▶ **EXERCISE TASKS**:
(a) Could you reproduce the DAVinCI paper summary word for word, from "DAVinCI runs in" to "CLIMATE-FEVER (fact-verification benchmarks)."?
(b) Can you resume the DAVinCI paper summary, writing on from its last sentence?

▶ **SOURCE EXTRACT**:

◆ ◆ ◆

Trust but Verify: Introducing DAVinCI -- A Framework for Dual Attribution and Verification in Claim Inference for Language Models

Authors: Vipula Rawte, Ryan Rossi, Franck Dernoncourt, Nedim Lipka

Primary category: cs.AI · all: cs.AI

Matched keywords: large language model, llm, retrieval, reasoning, inference, ai system

TL;DR

DAVinCI is a two-stage framework that combines claim attribution (to internal model components and external sources) with entailment-based verification and confidence calibration, improving factual reliability of LLM outputs by 5–20% over verification-only baselines on FEVER and CLIMATE-FEVER.

Key Ideas

Dual approach: pair attribution with verification rather than treating them independently.
Attribute claims both to internal LLM components and external retrieved sources.
Use entailment reasoning plus confidence recalibration for claim checking.
Release a modular implementation pluggable into existing LLM pipelines.

Approach

DAVinCI runs in two stages. Stage 1 attributes each generated claim to (a) internal model components and (b) external evidence sources. Stage 2 verifies each claim via entailment-based reasoning, then recalibrates confidence scores. The abstract does not specify the exact attribution mechanism (e.g., attention tracing, gradient-based, or retrieval citation) or which entailment model is used.

Experiments

Datasets: FEVER and CLIMATE-FEVER (fact-verification benchmarks).
Baselines: “standard verification-only” systems (names not given in abstract).
Metrics: classification accuracy, attribution precision/recall/F1.
Ablations: evidence span selection, recalibration thresholds, retrieval quality.

Results

Reported 5–20% improvement across classification accuracy and attribution P/R/F1 versus verification-only baselines. No absolute numbers, model sizes, or per-dataset breakdowns are disclosed in the abstract, so headline-number scrutiny is limited.

Why It Matters

For practitioners deploying LLMs in regulated domains (healthcare, law, scientific comms), bolt-on attribution+verification is increasingly mandatory. A modular, pipeline-friendly tool that jointly grounds where a claim came from and whether it holds could shorten the path to auditable systems and reduce hallucination risk at serving time.

◆ ◆ ◆

▶ **ENTRIES SUPPLIED**:

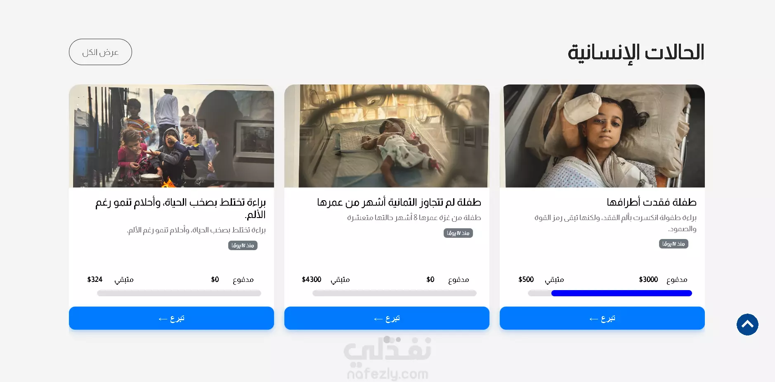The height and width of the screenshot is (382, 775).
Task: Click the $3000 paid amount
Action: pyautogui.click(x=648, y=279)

◆ ◆ ◆

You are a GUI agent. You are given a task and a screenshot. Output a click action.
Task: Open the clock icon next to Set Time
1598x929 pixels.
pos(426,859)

◆ ◆ ◆

▶ **ANSWERS**:
(a)
DAVinCI runs in two stages. Stage 1 attributes each generated claim to (a) internal model components and (b) external evidence sources. Stage 2 verifies each claim via entailment-based reasoning, then recalibrates confidence scores. The abstract does not specify the exact attribution mechanism (e.g., attention tracing, gradient-based, or retrieval citation) or which entailment model is used.

Experiments

Datasets: FEVER and CLIMATE-FEVER (fact-verification benchmarks).

(b)
Connections to Prior Work

Retrieval-augmented verification: FEVER/CLIMATE-FEVER pipelines, GEAR, KGAT.
Hallucination detection & mitigation: SelfCheckGPT, FActScore, RARR.
Citation/attribution for LLMs: WebGPT, Gopher Cite, “Attributed QA” line.
Confidence calibration: temperature scaling, selective prediction for LLMs.

Open Questions

What exactly is “attribution to internal model components” — attention, neurons, or something else? The abstract is thin here.
Does the 5–20% gain hold on open-ended generation (beyond closed-world FEVER-style claims)?
Cost/latency overhead of the two-stage pipeline versus verification-only.
Robustness to retrieval failure or adversarial evidence.
Cross-lingual and domain-shift generalisation (medical, legal corpora are mentioned as motivation but not evaluated).
How does calibration quality translate to downstream user trust or selective abstention?

Figures

Figure 1: Figure 1 (extracted from PDF)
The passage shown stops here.